Five of the six fonts deleted without problems, but the sixth had restricted access. I figured that it was this particular font that Firefox was trying to display (and did a horrible job doing so), so I restarted my computer and went straight to the Windows/Fonts directory (still using the Command Prompt). Now I could delete the final Helvetica font, and Firefox immediately displayed the headers correctly.
So - it seems that Helvetica is somewhat of a troublemaker, and even when you think you have killed it, it may still hide in the Fonts directory. Once you have deleted the font it may still appear as an option in different programs (such as Open Office or Photoshop), but only until you have restarted your computer.
Happy hunting!
由 jakobkramer 於
I'm having a similar problem with fonts. Some websites display in all bold font and the text is jumbled. I don't have any helvetica or geneva fonts installed. here's a pic. I've tried reducing the font size but it doesn't change anything. It was happening with FF 3.6. I uninstalled and reinstalled 4.0 and it's still a problem. Help is appreciated.
Hi Johman,
I took a look at the page on my version of Firefox (FF 4), and apart from the fact that I had to deactivate the Adblock Plus extension to be able to see the text boxes, everything works fine here.
I then compared your screenshot with what I see on my own screen, and it appears (as you also write yourself) that the problem on your computer is that the font is shown in bold, not normal. This causes all text lines to be a little longer and on some lines this appears to make the lines jump down a notch. If you look at the top menu bar the problem is the same. The last menu reads "About Zigzag", but on your screen the word "Zigzag" jumps to the next line because the bold font makes the whole menu line too long.

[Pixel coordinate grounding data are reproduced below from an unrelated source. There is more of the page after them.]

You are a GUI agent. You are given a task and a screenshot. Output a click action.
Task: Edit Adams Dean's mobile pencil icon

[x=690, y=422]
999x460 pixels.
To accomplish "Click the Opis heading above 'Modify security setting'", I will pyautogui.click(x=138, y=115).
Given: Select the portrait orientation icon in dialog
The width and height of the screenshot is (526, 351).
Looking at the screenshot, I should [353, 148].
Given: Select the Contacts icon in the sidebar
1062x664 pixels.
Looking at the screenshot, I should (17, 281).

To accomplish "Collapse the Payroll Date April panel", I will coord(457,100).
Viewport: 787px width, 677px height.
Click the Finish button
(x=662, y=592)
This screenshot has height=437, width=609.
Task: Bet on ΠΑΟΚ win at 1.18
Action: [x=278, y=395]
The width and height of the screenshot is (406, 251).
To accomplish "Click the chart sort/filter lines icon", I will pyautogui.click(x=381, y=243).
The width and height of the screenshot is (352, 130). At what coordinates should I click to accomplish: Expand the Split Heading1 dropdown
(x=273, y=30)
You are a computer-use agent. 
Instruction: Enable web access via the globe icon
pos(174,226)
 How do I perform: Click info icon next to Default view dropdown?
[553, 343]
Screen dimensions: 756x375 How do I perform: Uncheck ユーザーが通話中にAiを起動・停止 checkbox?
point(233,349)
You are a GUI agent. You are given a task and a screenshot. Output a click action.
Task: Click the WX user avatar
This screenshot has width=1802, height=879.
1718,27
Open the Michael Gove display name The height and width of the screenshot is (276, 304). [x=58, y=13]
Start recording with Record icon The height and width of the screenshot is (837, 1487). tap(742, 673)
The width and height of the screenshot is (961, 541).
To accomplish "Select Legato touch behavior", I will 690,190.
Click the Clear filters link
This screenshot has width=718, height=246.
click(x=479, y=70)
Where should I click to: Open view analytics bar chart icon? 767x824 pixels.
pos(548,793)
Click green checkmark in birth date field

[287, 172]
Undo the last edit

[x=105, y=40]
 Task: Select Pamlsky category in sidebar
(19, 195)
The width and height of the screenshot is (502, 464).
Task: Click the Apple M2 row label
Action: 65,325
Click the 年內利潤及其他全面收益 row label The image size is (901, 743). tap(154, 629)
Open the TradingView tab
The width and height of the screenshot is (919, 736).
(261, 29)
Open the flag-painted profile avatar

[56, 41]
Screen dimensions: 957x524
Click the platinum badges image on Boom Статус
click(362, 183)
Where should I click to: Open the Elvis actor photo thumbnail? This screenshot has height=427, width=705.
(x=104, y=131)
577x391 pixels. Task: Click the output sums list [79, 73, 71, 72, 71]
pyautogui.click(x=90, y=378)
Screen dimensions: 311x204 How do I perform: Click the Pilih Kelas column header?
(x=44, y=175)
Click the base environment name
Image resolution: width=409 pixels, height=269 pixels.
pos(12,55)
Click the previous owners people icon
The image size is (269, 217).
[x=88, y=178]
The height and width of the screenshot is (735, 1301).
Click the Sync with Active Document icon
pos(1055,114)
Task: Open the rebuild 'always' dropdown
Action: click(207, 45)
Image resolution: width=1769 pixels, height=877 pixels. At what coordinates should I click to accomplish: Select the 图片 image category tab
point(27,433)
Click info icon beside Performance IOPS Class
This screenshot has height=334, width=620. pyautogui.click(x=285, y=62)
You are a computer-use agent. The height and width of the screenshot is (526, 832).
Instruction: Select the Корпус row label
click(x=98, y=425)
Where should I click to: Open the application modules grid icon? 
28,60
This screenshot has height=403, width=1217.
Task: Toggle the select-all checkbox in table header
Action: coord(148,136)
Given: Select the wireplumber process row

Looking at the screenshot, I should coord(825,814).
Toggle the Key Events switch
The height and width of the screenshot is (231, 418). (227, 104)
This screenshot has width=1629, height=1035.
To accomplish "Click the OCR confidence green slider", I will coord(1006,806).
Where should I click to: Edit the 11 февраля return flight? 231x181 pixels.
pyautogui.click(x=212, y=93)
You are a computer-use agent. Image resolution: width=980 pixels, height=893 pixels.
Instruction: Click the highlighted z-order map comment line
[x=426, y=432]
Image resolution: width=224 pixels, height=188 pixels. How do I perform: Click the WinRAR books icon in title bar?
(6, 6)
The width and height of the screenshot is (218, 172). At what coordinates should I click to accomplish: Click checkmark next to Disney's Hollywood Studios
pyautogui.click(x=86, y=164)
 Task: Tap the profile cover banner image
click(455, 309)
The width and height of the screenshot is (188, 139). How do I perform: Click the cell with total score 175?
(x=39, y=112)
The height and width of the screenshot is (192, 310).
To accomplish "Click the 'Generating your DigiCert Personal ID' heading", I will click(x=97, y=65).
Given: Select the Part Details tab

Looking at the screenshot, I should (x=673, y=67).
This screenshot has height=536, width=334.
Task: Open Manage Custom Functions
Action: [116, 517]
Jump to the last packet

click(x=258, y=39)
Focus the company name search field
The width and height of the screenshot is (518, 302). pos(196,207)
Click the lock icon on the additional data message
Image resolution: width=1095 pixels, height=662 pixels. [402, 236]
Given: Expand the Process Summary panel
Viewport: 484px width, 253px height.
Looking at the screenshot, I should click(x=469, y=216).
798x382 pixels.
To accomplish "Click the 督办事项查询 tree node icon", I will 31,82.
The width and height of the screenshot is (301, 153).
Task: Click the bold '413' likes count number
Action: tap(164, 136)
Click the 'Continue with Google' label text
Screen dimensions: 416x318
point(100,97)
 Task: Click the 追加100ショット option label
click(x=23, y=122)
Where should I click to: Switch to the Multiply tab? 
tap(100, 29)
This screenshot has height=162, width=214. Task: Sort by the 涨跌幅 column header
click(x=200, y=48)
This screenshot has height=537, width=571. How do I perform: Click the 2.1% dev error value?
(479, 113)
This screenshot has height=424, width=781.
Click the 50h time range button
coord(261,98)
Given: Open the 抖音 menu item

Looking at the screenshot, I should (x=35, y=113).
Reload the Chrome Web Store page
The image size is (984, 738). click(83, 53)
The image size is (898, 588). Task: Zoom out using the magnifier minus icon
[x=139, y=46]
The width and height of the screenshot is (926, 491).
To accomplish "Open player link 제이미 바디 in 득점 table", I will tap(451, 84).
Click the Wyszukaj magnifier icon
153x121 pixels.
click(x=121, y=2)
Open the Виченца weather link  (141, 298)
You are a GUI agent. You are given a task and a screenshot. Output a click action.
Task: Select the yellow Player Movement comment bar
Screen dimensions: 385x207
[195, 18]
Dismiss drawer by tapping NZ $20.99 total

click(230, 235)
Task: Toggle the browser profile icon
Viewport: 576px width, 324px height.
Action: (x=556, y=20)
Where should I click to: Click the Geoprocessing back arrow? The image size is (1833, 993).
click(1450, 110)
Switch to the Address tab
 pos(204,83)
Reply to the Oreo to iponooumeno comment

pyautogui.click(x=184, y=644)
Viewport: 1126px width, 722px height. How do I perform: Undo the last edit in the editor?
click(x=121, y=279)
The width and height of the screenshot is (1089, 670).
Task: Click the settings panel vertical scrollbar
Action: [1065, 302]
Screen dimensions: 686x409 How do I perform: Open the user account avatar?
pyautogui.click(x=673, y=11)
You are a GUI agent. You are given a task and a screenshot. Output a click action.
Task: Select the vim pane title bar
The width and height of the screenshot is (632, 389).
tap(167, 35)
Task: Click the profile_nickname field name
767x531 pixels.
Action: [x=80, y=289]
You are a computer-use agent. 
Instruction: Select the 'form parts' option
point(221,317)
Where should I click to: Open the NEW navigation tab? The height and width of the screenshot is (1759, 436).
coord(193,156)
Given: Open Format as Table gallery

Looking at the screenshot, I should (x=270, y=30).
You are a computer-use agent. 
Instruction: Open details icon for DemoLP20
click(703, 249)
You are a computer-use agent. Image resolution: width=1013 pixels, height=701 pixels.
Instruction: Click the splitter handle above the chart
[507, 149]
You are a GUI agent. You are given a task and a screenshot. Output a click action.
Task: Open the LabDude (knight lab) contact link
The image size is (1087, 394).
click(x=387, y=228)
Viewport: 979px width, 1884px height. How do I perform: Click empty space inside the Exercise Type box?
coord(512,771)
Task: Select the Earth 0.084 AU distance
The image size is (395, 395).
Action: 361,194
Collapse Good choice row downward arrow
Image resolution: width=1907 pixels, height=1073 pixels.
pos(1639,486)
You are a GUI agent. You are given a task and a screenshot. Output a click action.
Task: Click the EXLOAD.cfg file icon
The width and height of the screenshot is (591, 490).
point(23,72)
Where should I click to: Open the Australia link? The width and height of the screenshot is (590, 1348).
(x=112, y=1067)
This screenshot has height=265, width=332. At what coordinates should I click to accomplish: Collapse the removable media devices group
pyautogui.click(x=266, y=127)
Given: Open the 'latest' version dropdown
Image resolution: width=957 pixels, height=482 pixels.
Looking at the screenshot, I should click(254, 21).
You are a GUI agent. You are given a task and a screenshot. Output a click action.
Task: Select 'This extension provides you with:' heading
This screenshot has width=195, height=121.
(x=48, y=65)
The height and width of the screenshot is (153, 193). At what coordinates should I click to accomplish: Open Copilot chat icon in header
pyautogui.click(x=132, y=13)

I then took a quick look at the coding of the page (only looking for what font is used). As far as I can see (but I may have missed something since I only took a quick look), the page uses the "Lucida Sans" font, and if that font is not present, it uses the "Lucida Grande" font. A possible explanation could be, that you have the lucida font installed, but only in a bold version, not a normal version. As far as I can see, the text on your screen IS Lucida, but only bold.
You could check whether you have Lucida installed in a normal (not bold) version or try to install it again.
I hope this is a bit of help :)
由 jakobkramer 於
I am not able to see any site with armenian letters properly with firefox 7. For instance www.google.am/preferences?hl=hy www.aravot.am www.news.am viparmenia.info
Hi Voter,
I tried visiting the sites, you linked to. I'm using Firefox 7.0.1, and it displays the Armenian text without problems (I have no Armenian fonts installed as far as I'm aware, but perhaps the pages use fonts Firefox downloads "on the go" from the web. Unfortunately, I don't know why your browser doesn't display the fonts.
@voter
What is your Operating System?
Modern operating systems like Window Vista and Window 7 install a lot of fonts by default, but if you are on Windows XP then you most likely do not have fonts installed and you will have to install them yourself.
Seems it was just "Armenian AMU" font incompatible with new Firefox. The strange thing is, I have to change the default font in Options->Content and in Advanced for Western Fonts put under Serif some other font. So in principle it was nothing to do with Armenian fonts, but options of Firfox that somehow forcing to use Western Fonts on any Unicode web page and if one of fonts that Firefox uses is not fully Unicode compatible, one get's suares, cubes or other gabberish symbols.
I am wondering why I was not mentioning that problem in old version of Firefox.